QUOTE - "I don't think that the line for how we treat "military combatants" should be drawn before legal proceedings to determine whether they should be there.

So, you'd rather extend rights guaranteed to citizens to anyone and everyone before sorting out who it belongs to? We could be shooting them all, and letting their various gods sort it out. It's a slow process, and one that is no doubt hindered by the unwillingness to talk by the detainees.

QUOTE - "As far as short changing in the rights department, show me how making sure human rights are upheld is bad for anyone. As different classes of people are introduced into our culture, the easier it is to sweep their, and eventually our, rights under the table. Until the Supreme Court ruled it unconstitutional, Gitmo was holding 2 US citizens without a trial. If there were no "Military Combatant" status, there wouldn't have been that class of individual for a citizen to fall into."

Basic human rights are fine with me. Under my most recent definition, those are food, water, shelter. Beyond that, if you can figure out which direction Mecca is, bully for you.

With regard to the 2 US citizens that were being held, i'd wager that it took a bit to sort out who was who, being that Gitmo isn't exactly as well connected to the rest of the world as, say, Manhattan. Also, it was probably easier/cheaper/more efficent to detain them at Gitmo until it was determined that they were citizens than to just take them at their word and transport them to one of the federal lockups for pre-trial nonsense.

QUOTE - "Before Iraq, the United States had the support and backing of the world, having been the target of one of the worst terrorist attacks in recent history. All of that goodwill was squandered because our forign policy could be summed up by the phrase "Don't tell us our business, devil woman!" Things such as trials for the Gitmo detainees would have helped keep some of this good will from being lost."
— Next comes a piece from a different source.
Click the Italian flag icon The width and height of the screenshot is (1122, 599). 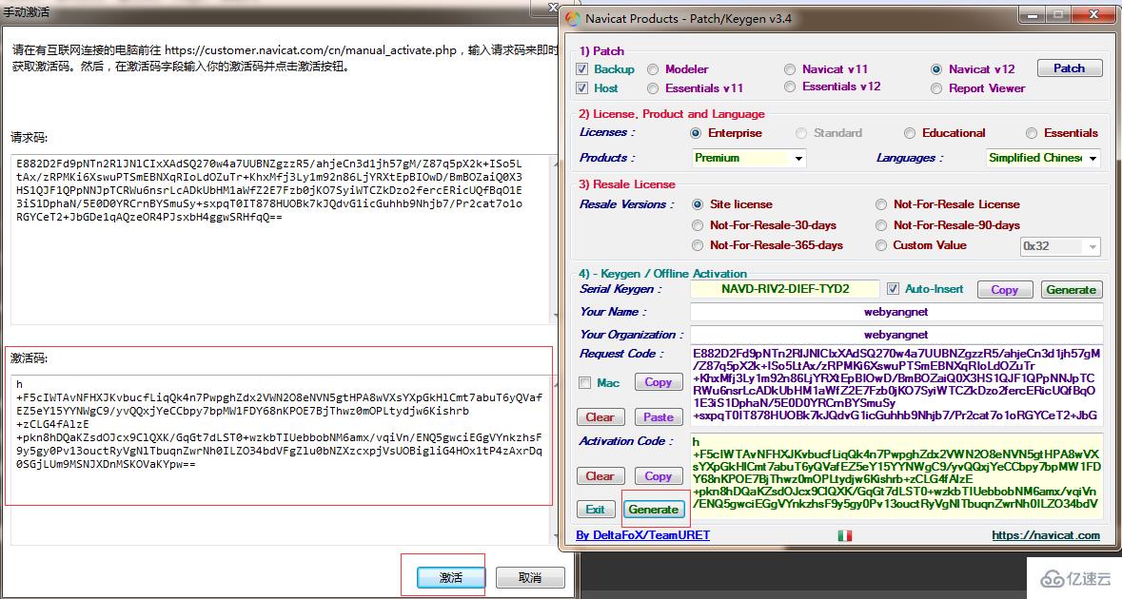pos(844,536)

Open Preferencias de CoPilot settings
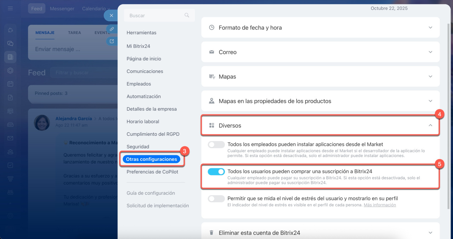pos(152,172)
Don't kid yourself. We had the backing and goodwill of about 3 dozen countries, and most of them are previous war losers, allies, or countries who generally hide behind the collective US skirt who we've helped to rebuild, (see - Japan, England, Canada.) France, Germany, Russia, and others all got cranky when we decided to invade because, surprise surprise, they were getting what looks to be MASSIVE kickbacks from Saddam's regime under either oil-for-food or illicit arms sales.

As for keeping the goodwill of the world on our side, screw 'em. World goodwill doesn't go real far. Ask Neville Chamberlain.